Jours Blancs et Nuits Noires

La voyez-vous?
Bien sûr que non. Car elle est seule. Quand bien même vous seriez allongés à ses côtés, vous ne la verriez pas.
Tant que derrière son rire vous n’entendez pas les tonneaux de larmes craquer, prêts à rompre, n’essayez pas de la voir. Ce serait encore pire.

Elle, vous voit.
Allongée dans son lit sans dormir. C’est irréductiblement bête.
Bête comme être à table sans manger,
Comme se baigner dans une baignoire vide.
Comme retenir son souffle hors de l’eau.

Sans aucun doute, vous la voyez le jour, entre deux nuits blanches, et vous l’appelez ‘nonchalante, inutile, triste et transparente’.

Allongée la nuit, le temps passe et ne la répare pas.
L’épuisement total lui a appris que le jour passe sans elle. Cette sagesse, celui qui dort profondément et se réveille quand il faut, l’ignore. Il croit que c’est l’action qu’il mène, les gestes qu’il fait qui lui valent le droit d’aller se coucher à nouveau, fier comme un guerrier.

Elle, sait qu’il n’en est rien. La fatigue du jour lui apprend à voir passer le temps, à voir passer la vie, sans elle.
Présente et absente. Plus absente que présente.

La nuit, impossible de s’absenter dans le monde du sommeil.
Le jour, impossible d’être présente dans le monde du réveil.

A vivre dans l’absence, les choses du jour finissent par ne pas être si graves.
Laisser le jour passer est une douce contemplation, une sagesse déguisée, pour qui recule un peu et respire doucement.
L’obligation de présence à la nuit est un enseignement abrupt et radical. Le lit est le dernier retranchement, alors où se cacher?

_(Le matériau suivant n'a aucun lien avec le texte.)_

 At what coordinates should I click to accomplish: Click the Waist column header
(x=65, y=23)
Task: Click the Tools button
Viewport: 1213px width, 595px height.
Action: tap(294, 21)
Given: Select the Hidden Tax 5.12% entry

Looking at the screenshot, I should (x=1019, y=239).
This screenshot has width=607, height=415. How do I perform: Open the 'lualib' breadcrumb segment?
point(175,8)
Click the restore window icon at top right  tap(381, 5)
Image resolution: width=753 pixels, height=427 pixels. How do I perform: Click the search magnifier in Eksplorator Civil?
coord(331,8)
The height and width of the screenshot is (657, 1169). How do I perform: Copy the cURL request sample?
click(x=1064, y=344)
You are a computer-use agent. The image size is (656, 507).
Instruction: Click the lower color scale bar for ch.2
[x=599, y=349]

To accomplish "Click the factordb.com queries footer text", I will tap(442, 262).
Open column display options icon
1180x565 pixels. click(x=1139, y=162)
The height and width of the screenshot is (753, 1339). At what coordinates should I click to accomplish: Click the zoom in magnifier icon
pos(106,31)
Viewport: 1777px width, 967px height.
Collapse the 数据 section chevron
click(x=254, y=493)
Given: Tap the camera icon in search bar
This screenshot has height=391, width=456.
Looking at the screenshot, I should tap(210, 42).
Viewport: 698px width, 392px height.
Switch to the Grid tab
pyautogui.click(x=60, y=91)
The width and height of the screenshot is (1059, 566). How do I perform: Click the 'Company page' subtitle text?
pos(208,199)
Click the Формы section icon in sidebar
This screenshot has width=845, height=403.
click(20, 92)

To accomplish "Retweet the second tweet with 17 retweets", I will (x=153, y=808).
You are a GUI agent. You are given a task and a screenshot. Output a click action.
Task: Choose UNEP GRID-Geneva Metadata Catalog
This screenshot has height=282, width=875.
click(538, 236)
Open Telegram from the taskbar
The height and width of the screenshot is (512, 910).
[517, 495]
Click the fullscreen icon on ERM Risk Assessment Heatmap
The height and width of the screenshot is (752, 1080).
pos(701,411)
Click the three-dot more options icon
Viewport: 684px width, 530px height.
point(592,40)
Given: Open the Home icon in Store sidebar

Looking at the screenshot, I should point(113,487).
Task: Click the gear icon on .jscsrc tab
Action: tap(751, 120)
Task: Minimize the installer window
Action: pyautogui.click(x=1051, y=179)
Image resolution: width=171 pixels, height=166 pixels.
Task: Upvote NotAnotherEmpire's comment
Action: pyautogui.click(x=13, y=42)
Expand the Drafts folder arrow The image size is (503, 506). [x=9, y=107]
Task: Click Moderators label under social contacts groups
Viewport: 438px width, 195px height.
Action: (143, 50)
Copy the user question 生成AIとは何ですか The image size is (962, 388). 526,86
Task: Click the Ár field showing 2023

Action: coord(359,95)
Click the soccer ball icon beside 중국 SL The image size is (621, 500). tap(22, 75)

Où se cacher quand l’ensemble des paroles entendues remonte à la surface et se mélange aux centaines de milliers de mots lus? Quels chemins de traverse reste-t-il à emprunter quand les visages croisés hier, il y vingt ans, quand les gens-avenir tournoient tous ensemble, draps dessus, draps dessous?

Le photographie instantanée, celle qui figerait l’ensemble en un tout cohérent et tomberait au sol, comme on tombe endormi, n’arrive jamais.
Quelque chose dans le mélange des liquides… Et puis comment laisser la lumière imprimer le papier quand il fait nuit noire au cœur de la nuit blanche?

Les yeux obturateurs restent ouverts derrière les paupières.
Les phares défilent et les fils de feux colorés s’entremêlent.
Peut-être le tissus que ces visages et ces mots tissent est-il trop complexe pour y déceler un motif de si près?
Peut-être l’incohérence est-elle une myopie?

Ce qui se déroule alors sous ses yeux clos ne doit pas être saisi. Le travail serait de ne pas chercher à tisser, à photographier.
Presser le déclencheur dans le vide, sans que jamais aucune photo ne sorte, donne envie de pleurer. De fatigue, d’épuisement, de rage.
L’engorgement cognitif, le bouchon émotionnel, le cœur serré, le cœur qui claque les parois des artères. La nuit épuise.